Shell to tender new oil processing facilities in Iraq in 2013

10 June 2012

New Iraq oil and gas facilities, pipeline and tank farms to be tendered

UK-Dutch oil major Shell Group is expected to issue a series of new engineering, procurement and construction (EPC) tenders before the end of the year for a new 200,000 barrel-a-day (b/d) oil processing facility at the Majnoon field in the south of Iraq.

The new central processing facility (CPF) will be the second phase for Shell. It will include separation facilities for 200,000 b/d of crude oil, along with the treatment of 250 million cubic feet a day (cf/d) of natural gas, says a source close to the project.

Shell is also expected to tender three further deals.
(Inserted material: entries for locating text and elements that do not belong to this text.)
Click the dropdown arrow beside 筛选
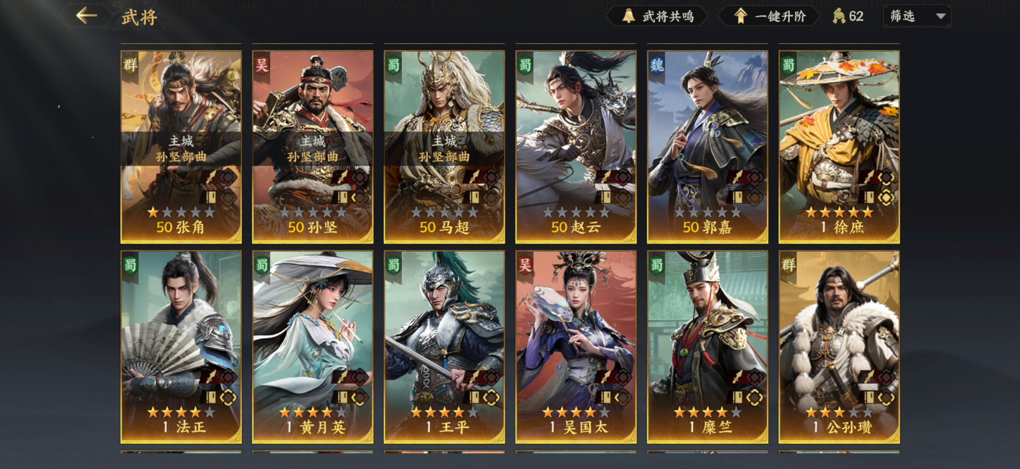 point(941,16)
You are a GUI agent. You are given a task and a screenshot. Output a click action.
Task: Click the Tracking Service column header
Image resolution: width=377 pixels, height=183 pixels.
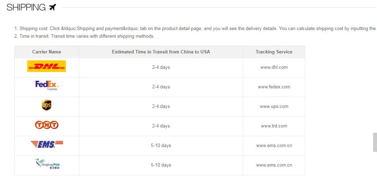(x=274, y=52)
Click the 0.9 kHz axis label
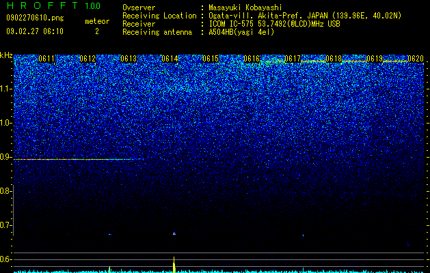Viewport: 430px width, 273px height. (x=6, y=157)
One will cover the construction and installation of a 160 kilometre, 42-inch crude oil export pipeline from the field to the Al-Fao storage facility. The second is for storage tanks and a tank farm. The final deal covers the facilities enabling and civil works, including roads and flyovers.

UK engineering firm Petrofac was awarded a $240m contract by Shell in April 2011 for the construction of a new early production system comprising two trains, each with capacity for 50,000 b/d of oil, along with upgrading of existing brownfield facilities.

Shell is the operator of the Majnoon field, along with Malaysia’s Petronas and state-owned Missan Oil Company. The consortium agreed to boost production from its 2009 level of less than 50,000 b/d to a plateau of 1.8 million b/d in Iraq’s second oil field licensing round in late 2009. The fields output is expected to hit 175,000 b/d in 2012.